EXERCISE DIRECTIONS ▸ Reproduce verbatim the part of the passage on pet separation anxiety that opens with the words containing "If you’re coming" and closes with "suffering from anxiety.".

If you’re coming home to chewed shoes, cupboards flung open and contents strewn around, or complaints from neighbours about your pet making too much noise, it could be that they are suffering from anxiety.
Unlike boredom, which normally occurs hours after you’ve left, separation anxiety manifests immediately. But you can keep your pet comforted and entertained with the following ideas:
Perfect the exit
Practise leaving for a short time, says veterinarian Jeff Werber. Increase the length of your absences and your pet will learn that you will always return.
Wear them out
Exercise will help your furry friends sleep so they don’t worry when you’re gone, explains dog behaviourist Patricia Bentz.
Remove reminders of you
A ball or leash will remind a pet of her owner, setting off a wave of anxiety, so keep visible signs of your fun times together out of sight, says Werber.

AVAILABLE DATA ▸
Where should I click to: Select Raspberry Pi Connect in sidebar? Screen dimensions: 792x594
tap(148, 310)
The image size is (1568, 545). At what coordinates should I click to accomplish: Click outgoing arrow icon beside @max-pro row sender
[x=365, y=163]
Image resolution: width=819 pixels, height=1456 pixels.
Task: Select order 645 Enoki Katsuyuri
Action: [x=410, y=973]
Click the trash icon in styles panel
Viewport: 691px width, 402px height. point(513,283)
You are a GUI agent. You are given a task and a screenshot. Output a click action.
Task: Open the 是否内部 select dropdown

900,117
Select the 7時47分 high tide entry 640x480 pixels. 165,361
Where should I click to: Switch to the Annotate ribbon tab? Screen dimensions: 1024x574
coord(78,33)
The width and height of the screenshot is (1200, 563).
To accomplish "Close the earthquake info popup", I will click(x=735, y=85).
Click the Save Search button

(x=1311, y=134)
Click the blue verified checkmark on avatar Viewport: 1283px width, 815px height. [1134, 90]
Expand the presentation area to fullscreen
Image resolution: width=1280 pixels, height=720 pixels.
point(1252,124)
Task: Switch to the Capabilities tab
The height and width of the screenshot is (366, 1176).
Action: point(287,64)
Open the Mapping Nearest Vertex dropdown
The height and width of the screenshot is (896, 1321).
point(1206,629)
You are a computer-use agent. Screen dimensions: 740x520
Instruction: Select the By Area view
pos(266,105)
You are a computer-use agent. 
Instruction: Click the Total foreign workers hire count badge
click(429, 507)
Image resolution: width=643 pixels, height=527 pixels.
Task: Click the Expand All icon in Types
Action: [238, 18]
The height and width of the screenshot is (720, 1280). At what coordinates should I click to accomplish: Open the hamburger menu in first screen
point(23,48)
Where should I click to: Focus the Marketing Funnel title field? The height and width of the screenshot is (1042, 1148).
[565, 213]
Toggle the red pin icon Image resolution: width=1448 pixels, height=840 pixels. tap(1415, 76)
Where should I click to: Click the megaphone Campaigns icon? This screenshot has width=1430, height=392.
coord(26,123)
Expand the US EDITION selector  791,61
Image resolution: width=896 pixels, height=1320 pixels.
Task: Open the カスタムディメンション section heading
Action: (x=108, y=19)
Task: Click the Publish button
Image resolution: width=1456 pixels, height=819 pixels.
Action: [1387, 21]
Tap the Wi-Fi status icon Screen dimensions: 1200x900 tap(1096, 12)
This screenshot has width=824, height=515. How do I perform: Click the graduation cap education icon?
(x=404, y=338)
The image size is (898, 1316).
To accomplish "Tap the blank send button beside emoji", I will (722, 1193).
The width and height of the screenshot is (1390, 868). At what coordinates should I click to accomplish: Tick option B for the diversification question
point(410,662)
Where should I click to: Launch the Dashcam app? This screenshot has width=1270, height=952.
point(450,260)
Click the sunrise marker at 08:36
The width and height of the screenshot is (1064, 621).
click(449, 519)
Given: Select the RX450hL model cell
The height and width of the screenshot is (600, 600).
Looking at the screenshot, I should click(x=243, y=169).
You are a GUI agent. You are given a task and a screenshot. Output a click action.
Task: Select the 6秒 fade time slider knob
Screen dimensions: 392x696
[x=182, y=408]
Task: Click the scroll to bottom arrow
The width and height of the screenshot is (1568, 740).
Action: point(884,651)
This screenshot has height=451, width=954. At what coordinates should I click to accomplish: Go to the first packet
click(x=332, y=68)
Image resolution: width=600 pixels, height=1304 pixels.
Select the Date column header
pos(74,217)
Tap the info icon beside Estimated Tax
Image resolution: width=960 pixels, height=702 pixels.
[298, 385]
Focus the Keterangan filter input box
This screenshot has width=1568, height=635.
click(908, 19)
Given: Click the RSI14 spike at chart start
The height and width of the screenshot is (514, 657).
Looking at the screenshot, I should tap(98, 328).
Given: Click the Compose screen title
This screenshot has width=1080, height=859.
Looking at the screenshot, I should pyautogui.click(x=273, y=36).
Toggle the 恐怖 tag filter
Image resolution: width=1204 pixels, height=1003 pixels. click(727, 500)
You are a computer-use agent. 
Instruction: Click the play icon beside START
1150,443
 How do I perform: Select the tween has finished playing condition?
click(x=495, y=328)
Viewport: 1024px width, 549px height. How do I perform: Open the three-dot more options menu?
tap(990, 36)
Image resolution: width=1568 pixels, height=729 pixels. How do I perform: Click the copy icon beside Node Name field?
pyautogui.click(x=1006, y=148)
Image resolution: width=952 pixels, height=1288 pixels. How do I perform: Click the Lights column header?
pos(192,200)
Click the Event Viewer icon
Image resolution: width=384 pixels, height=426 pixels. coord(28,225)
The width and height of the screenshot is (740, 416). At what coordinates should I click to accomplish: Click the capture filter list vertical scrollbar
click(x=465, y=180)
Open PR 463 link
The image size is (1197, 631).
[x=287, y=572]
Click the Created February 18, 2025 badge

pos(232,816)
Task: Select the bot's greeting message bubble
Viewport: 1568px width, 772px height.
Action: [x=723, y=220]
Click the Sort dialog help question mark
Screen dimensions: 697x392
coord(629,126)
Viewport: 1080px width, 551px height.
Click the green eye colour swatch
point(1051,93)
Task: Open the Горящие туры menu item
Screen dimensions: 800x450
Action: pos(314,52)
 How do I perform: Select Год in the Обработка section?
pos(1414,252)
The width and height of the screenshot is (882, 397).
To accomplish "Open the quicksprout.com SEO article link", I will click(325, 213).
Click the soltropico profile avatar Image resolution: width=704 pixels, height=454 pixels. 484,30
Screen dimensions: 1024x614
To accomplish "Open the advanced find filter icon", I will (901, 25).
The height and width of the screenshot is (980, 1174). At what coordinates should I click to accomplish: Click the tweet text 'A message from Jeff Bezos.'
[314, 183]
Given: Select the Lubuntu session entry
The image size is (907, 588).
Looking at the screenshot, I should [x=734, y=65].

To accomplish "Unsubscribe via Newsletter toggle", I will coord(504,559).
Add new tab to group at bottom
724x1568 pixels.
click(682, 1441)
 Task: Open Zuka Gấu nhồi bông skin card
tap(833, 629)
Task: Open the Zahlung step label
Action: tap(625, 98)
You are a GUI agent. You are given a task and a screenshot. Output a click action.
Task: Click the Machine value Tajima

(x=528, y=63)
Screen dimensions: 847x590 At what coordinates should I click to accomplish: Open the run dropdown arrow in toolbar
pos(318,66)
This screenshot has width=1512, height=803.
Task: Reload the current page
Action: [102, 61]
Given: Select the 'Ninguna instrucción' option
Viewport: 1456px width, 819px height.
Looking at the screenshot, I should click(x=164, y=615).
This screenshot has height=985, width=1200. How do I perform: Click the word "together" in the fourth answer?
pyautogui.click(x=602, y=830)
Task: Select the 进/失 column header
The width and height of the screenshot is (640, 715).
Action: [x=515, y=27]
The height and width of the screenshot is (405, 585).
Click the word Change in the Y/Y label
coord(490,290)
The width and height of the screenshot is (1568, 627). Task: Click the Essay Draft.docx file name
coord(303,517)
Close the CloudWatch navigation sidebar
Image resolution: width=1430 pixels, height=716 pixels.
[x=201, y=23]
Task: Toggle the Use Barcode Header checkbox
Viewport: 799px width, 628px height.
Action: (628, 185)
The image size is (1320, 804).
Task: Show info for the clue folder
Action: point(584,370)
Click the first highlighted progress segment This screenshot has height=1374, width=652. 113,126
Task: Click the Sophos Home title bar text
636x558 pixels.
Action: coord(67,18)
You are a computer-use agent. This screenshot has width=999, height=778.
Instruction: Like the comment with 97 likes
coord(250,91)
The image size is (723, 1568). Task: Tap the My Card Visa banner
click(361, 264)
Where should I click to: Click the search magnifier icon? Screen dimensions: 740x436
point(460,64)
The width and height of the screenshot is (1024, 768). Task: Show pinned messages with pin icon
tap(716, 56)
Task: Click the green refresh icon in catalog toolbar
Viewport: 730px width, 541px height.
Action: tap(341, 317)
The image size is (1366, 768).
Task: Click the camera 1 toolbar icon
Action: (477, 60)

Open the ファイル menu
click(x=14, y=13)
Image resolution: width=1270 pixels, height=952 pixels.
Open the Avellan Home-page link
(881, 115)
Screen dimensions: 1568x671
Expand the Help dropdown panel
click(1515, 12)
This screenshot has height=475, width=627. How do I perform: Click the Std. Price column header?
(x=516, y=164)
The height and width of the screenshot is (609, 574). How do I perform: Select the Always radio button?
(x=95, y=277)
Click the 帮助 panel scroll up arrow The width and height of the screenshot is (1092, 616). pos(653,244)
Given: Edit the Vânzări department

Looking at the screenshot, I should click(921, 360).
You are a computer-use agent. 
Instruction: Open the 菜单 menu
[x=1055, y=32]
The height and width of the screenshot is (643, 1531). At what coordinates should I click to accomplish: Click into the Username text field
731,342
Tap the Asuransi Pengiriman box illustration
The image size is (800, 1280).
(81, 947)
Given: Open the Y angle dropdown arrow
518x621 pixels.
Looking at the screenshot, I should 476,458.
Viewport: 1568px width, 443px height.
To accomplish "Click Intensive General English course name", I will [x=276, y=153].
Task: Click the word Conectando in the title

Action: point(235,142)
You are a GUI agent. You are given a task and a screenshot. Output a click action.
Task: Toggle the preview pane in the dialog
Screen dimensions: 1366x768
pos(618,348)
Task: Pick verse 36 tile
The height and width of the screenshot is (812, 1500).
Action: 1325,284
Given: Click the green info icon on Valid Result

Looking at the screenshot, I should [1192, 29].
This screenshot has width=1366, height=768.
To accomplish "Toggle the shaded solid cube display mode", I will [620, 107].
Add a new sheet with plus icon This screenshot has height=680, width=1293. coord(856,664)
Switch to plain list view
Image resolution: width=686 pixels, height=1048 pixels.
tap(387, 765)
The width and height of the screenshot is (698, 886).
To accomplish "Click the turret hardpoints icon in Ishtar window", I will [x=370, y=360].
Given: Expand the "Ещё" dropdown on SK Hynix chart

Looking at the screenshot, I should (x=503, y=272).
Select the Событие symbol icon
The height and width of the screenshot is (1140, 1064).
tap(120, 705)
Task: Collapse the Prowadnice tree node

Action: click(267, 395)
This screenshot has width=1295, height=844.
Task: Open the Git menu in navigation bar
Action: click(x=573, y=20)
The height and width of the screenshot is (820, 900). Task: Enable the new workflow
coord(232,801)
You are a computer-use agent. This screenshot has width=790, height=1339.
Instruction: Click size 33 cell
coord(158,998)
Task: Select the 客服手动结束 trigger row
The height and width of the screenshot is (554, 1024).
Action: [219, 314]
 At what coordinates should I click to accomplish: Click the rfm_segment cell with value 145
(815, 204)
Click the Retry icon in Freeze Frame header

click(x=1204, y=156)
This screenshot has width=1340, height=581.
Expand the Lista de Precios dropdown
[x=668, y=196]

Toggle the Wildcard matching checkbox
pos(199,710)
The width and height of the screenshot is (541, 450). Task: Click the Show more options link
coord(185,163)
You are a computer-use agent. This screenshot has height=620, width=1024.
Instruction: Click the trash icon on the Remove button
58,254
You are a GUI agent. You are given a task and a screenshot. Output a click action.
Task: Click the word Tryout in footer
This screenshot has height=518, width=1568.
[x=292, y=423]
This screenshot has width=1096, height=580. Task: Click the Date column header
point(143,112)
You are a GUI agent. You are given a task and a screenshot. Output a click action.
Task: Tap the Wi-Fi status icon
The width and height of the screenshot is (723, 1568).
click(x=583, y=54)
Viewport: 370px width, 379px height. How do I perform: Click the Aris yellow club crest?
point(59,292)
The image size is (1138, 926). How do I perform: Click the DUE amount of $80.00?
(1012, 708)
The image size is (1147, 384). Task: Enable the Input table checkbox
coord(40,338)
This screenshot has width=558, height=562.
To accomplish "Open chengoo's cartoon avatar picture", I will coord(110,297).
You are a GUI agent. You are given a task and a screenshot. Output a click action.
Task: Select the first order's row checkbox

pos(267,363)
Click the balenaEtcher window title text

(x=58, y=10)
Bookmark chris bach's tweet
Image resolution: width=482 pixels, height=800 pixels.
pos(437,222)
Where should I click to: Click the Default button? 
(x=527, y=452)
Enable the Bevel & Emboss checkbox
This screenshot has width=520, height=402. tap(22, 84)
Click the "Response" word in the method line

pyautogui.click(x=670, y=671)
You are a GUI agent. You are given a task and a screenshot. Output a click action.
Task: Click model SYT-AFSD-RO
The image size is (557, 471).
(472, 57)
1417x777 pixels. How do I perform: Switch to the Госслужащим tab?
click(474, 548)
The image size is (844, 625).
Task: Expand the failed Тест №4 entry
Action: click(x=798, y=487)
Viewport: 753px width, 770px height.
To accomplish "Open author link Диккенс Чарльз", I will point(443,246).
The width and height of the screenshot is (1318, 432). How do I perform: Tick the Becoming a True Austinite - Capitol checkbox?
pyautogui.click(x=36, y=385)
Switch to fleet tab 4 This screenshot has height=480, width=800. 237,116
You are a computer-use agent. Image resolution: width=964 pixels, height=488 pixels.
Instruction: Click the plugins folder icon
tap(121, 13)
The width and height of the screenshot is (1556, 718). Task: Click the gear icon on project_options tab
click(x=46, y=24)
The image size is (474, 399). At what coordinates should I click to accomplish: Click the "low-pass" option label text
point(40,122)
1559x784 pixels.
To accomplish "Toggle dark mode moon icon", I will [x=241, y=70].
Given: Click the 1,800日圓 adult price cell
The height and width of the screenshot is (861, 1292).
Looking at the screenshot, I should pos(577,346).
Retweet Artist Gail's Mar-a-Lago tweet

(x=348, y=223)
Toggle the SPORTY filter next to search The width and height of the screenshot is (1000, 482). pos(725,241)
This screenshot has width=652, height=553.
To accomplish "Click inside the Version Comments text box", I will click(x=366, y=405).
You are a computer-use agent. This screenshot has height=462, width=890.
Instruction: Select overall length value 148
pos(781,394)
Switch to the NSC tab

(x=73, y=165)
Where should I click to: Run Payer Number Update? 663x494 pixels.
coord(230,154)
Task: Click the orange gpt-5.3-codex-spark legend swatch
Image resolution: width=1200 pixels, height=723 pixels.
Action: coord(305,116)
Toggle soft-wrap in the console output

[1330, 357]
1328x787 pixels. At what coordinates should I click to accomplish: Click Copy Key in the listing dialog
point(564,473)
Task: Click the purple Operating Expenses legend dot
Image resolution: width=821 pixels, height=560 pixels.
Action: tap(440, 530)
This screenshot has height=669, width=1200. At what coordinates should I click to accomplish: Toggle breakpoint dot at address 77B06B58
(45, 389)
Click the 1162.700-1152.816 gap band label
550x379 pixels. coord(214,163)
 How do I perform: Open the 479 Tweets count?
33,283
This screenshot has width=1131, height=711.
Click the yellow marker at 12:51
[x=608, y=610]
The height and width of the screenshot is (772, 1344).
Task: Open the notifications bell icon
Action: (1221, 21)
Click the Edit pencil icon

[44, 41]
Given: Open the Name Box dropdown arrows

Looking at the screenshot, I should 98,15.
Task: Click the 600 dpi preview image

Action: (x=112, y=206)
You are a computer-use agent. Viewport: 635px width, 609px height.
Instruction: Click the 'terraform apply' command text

EXERCISE RESULT ▸
If you’re coming home to chewed shoes, cupboards flung open and contents strewn around, or complaints from neighbours about your pet making too much noise, it could be that they are suffering from anxiety.